> _Task instructions_: Each line of the data should be repeated precisely.
*** Opening Information shown ***
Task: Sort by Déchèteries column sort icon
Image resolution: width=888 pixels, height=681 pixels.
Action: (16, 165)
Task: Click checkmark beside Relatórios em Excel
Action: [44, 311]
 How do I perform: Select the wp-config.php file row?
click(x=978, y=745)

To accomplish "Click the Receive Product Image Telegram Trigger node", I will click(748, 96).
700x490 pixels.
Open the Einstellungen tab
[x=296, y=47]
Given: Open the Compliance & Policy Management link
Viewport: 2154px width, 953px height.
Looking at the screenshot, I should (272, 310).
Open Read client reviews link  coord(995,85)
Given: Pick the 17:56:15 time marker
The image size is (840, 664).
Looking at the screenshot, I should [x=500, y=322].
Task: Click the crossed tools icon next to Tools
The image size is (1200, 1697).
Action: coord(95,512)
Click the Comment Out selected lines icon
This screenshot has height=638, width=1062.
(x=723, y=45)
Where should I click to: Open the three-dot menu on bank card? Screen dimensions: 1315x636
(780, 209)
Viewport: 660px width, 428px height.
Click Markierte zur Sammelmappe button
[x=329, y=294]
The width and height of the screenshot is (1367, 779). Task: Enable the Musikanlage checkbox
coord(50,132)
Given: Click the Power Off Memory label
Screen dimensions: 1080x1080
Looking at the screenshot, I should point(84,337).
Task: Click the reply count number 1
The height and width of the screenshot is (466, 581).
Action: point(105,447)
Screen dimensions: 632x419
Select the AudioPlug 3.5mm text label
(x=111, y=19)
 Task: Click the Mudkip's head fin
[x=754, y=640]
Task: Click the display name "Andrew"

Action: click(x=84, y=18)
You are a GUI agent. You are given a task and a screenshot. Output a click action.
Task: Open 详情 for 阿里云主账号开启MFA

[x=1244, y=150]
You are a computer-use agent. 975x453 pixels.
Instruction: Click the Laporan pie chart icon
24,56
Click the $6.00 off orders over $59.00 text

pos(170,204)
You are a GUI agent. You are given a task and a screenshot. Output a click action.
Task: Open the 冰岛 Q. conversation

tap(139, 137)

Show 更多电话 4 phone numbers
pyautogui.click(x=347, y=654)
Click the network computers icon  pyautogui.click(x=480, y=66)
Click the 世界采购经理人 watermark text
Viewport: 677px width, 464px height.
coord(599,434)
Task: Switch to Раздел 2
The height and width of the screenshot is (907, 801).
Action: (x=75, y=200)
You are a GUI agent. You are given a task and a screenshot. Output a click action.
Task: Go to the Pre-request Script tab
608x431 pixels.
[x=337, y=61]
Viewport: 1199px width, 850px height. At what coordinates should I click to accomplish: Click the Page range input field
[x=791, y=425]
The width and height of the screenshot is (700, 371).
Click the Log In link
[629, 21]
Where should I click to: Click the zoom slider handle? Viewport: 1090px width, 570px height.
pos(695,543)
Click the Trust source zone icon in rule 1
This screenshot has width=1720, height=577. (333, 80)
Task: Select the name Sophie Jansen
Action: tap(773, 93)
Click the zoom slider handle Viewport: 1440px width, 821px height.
*** Closing Information shown ***
> _Solution_:
Task: Sort by Déchèteries column sort icon
Image resolution: width=888 pixels, height=681 pixels.
Action: (16, 165)
Task: Click checkmark beside Relatórios em Excel
Action: [44, 311]
 How do I perform: Select the wp-config.php file row?
click(x=978, y=745)

To accomplish "Click the Receive Product Image Telegram Trigger node", I will click(748, 96).
700x490 pixels.
Open the Einstellungen tab
[x=296, y=47]
Given: Open the Compliance & Policy Management link
Viewport: 2154px width, 953px height.
Looking at the screenshot, I should (272, 310).
Open Read client reviews link  coord(995,85)
Given: Pick the 17:56:15 time marker
The image size is (840, 664).
Looking at the screenshot, I should [x=500, y=322].
Task: Click the crossed tools icon next to Tools
The image size is (1200, 1697).
Action: coord(95,512)
Click the Comment Out selected lines icon
This screenshot has height=638, width=1062.
(x=723, y=45)
Where should I click to: Open the three-dot menu on bank card? Screen dimensions: 1315x636
(780, 209)
Viewport: 660px width, 428px height.
Click Markierte zur Sammelmappe button
[x=329, y=294]
The width and height of the screenshot is (1367, 779). Task: Enable the Musikanlage checkbox
coord(50,132)
Given: Click the Power Off Memory label
Screen dimensions: 1080x1080
Looking at the screenshot, I should point(84,337).
Task: Click the reply count number 1
The height and width of the screenshot is (466, 581).
Action: point(105,447)
Screen dimensions: 632x419
Select the AudioPlug 3.5mm text label
(x=111, y=19)
 Task: Click the Mudkip's head fin
[x=754, y=640]
Task: Click the display name "Andrew"

Action: click(x=84, y=18)
You are a GUI agent. You are given a task and a screenshot. Output a click action.
Task: Open 详情 for 阿里云主账号开启MFA

[x=1244, y=150]
You are a computer-use agent. 975x453 pixels.
Instruction: Click the Laporan pie chart icon
24,56
Click the $6.00 off orders over $59.00 text

pos(170,204)
You are a GUI agent. You are given a task and a screenshot. Output a click action.
Task: Open the 冰岛 Q. conversation

tap(139, 137)

Show 更多电话 4 phone numbers
pyautogui.click(x=347, y=654)
Click the network computers icon  pyautogui.click(x=480, y=66)
Click the 世界采购经理人 watermark text
Viewport: 677px width, 464px height.
coord(599,434)
Task: Switch to Раздел 2
The height and width of the screenshot is (907, 801).
Action: (x=75, y=200)
You are a GUI agent. You are given a task and a screenshot. Output a click action.
Task: Go to the Pre-request Script tab
608x431 pixels.
[x=337, y=61]
Viewport: 1199px width, 850px height. At what coordinates should I click to accomplish: Click the Page range input field
[x=791, y=425]
The width and height of the screenshot is (700, 371).
Click the Log In link
[629, 21]
Where should I click to: Click the zoom slider handle? Viewport: 1090px width, 570px height.
pos(695,543)
Click the Trust source zone icon in rule 1
This screenshot has width=1720, height=577. (333, 80)
Task: Select the name Sophie Jansen
Action: tap(773, 93)
Click the zoom slider handle Viewport: 1440px width, 821px height.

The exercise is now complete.